**Assigned task:** Repeat the records below exactly as they appear, leaving out any pictures.

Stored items
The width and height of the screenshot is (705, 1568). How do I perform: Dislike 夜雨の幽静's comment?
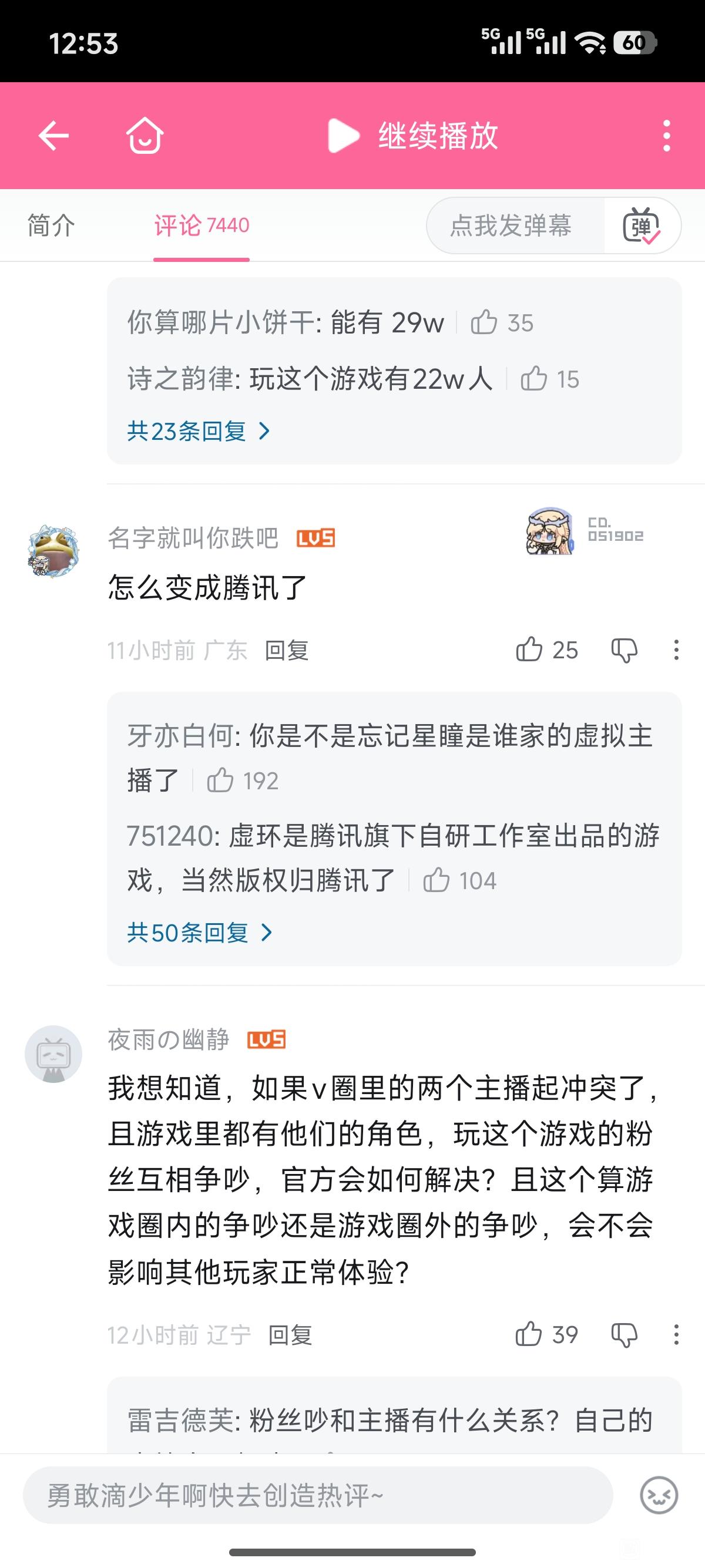[624, 1334]
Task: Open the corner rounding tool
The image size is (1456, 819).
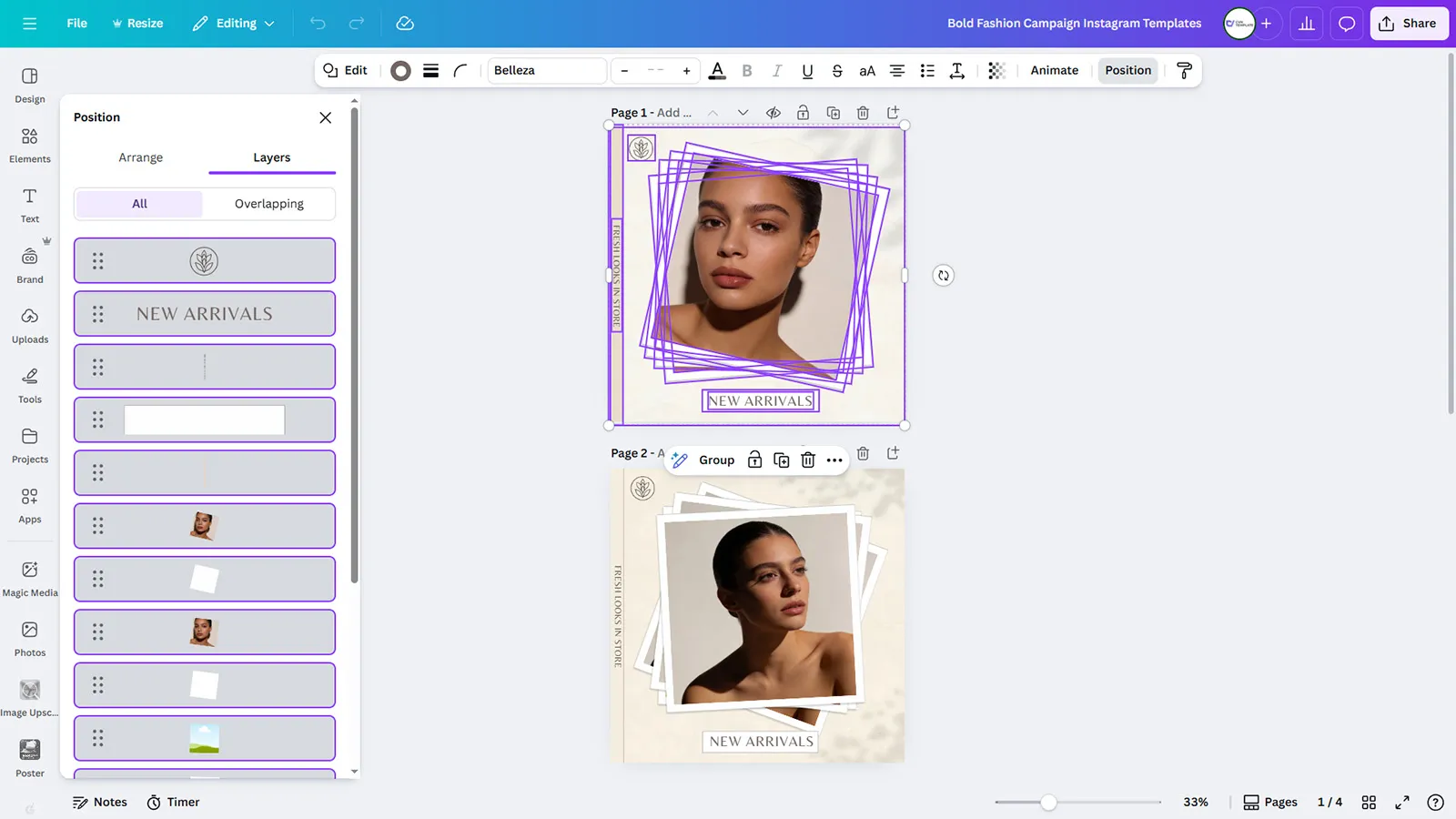Action: pyautogui.click(x=460, y=71)
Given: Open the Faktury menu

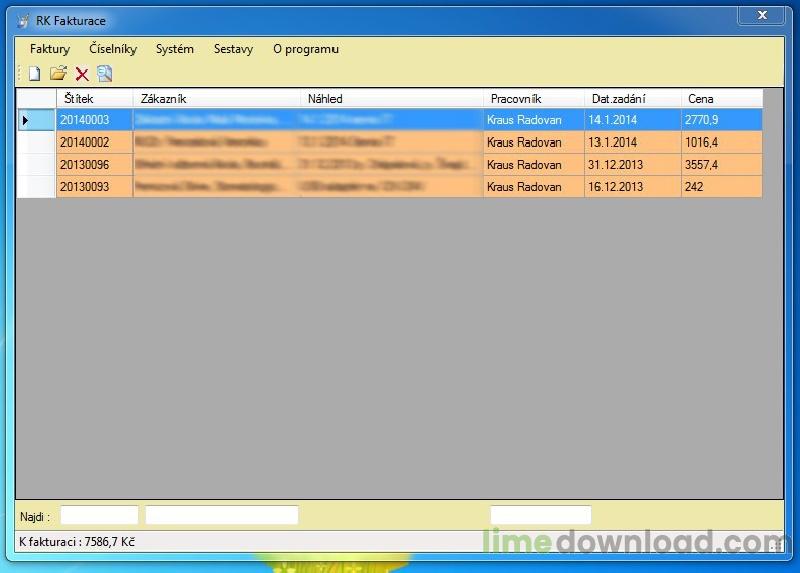Looking at the screenshot, I should click(50, 49).
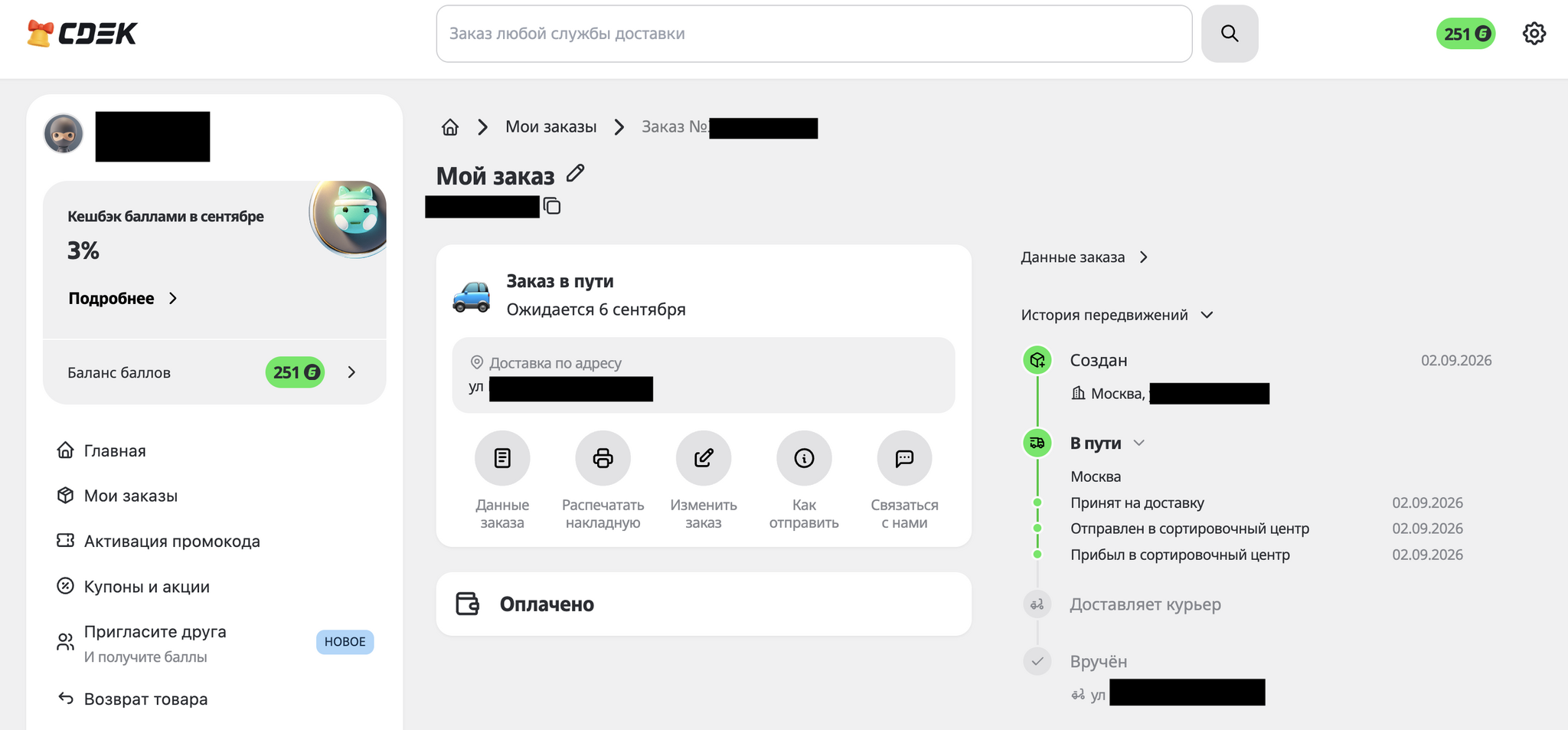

**Written solution:**
The width and height of the screenshot is (705, 1568). How do I perform: Dislike 夜雨の幽静's comment?
[624, 1334]
Task: Open the corner rounding tool
The image size is (1456, 819).
Action: pyautogui.click(x=460, y=71)
Given: Open the Faktury menu

Looking at the screenshot, I should click(50, 49).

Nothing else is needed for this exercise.